Their happy-ever-after was the culmination of years of dancing around a brother’s best friend thing and an “I can’t—I’m your teacher” complication that drove a wedge between them when Shiloh’s first teaching job turned out to be Gunner’s senior English class.

Cotton, aka Emery, found Brodie, my cousin, when he was sent to kill her by the extended family we pretend doesn’t exist—the Irish mob. They’re relatively harmless unless you fuck with them, usually only needing me or Brodie to do the occasional job for them.

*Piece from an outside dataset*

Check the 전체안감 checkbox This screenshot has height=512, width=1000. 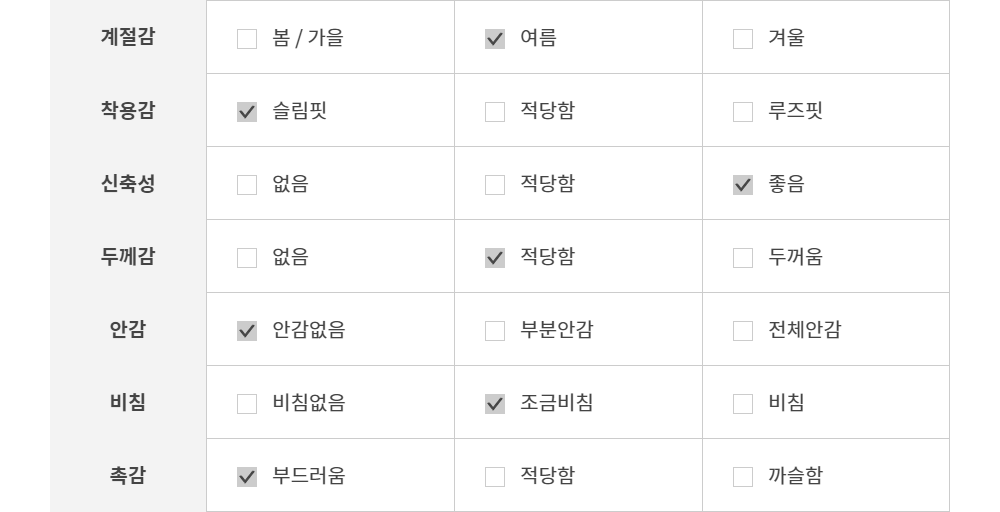[743, 332]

Brodie couldn’t kill Cotton, though. He took one look at her and was pretty much gone for her. He kidnapped her instead, whisked her away to someplace safe until he figured out how to keep her permanently safe, and now she has a ring on her finger and one-point-five kids.

So it all worked out.

It’s just me on my own now, and Jack—who definitely had a thing for Harry at one time, but we don’t talk about that—and Sammy, Shiloh’s younger brother and Gunner’s best friend.

But Henry Thurston’s not interested in dudes.

We watch Jack walk out, silence thick in his wake.

“Probably definitely just a hiker.” Harry echoes Sam's call and forces a laugh that doesn’t sound like her at all. “Tourists can’t read warning signs.”

“Yeah.” I pick at a loose thread on the rug. “Probably.”

The Falls are dangerous as hell in winter. It’s not outside the realm of possibility. Wet stone, black ice, tourists who think Instagram is worth a broken neck… It could definitely happen.

But even as I say the words, my brain is already pulling up a very specific file.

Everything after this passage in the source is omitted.